Sensory integration: warning to parents and insurance companies

In a recent entry I talked about the issues of pseudoscience and the problems with sensory integration theory from an academic and theory-based perspective. Today I got an email from a parent that illustrates the problem from the street:


My child has just been diagnosed with sensory integration difficulties. I must admit the evaluation results are scary and seem overwhelming. I can only imagine what my child is feeling.

I am very anxious to get my child help. We had my child tested at A PROMINENT AND WELL KNOWN SENSORY INTEGRATION CLINIC (name redacted). They are excellent - but the treatment is very expensive and not covered by insurance.

Do you have any experience with how to get the insurance company to make an exception?

It has been recommended that we get 1 hour of weekly therapy for about 18 months and if possible a 3 week summer camp. The hourly sessions cost $165.00

Your response would be appreciated.

Thank you


Insurance companies see the term 'SENSORY INTEGRATION' and they almost immediately deny the claim - and I DO NOT BLAME THEM! This is why:

First of all, we are occupational therapists, not sensory integration therapists. Most therapists use an eclectic grouping of intervention strategies in order to improve the functional performance of a child. If the accepted purpose of occupational therapy is to improve the functional performance of a child, and if there are CPT codes that correspond to this type of activity, why would OTs feel any need to try to bill using esoteric sensory integration codes that are marginally accepted - even at best??

Second, on what basis can any therapist tell a parent UP FRONT that a child will require 18 months of therapy??? Every child is unique and progress should be measured at regular intervals - I recommend every three months for children with developmental disabilities. If a child is not making adequate progress toward goals then either the goals should be modified or the methods should be changed.
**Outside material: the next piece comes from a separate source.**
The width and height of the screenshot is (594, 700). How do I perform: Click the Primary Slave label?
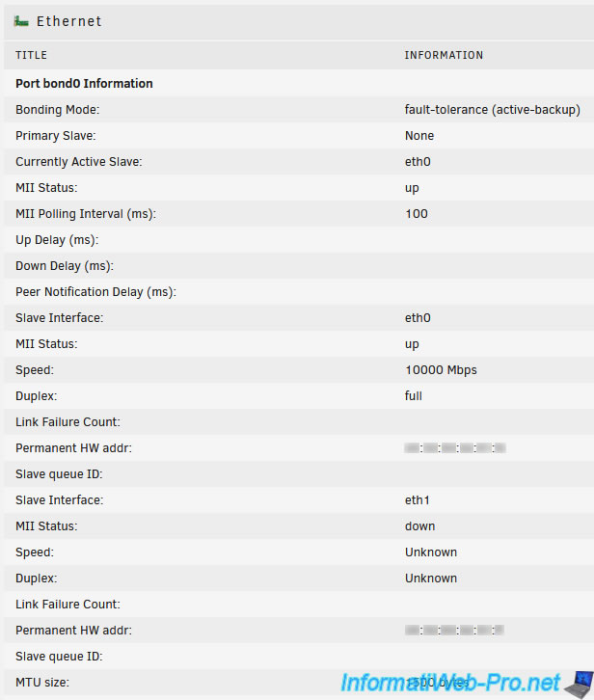coord(56,136)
I don't have evidence to support that 3 months is the 'correct' amount of time - it is simply based on common sense and a hope to measure progress at a more reasonable interval.

Some children benefit from long term supportive or maintenance-types of interventions. Insurances are not keen on paying for maintenance - and that is ok. These kinds of costs should be reasonably shared with families or school districts. Generally, for those children who require long term intervention, a good deal of the intervention should be directed toward the family in educating them about extracurricular activity configuration and educational planning.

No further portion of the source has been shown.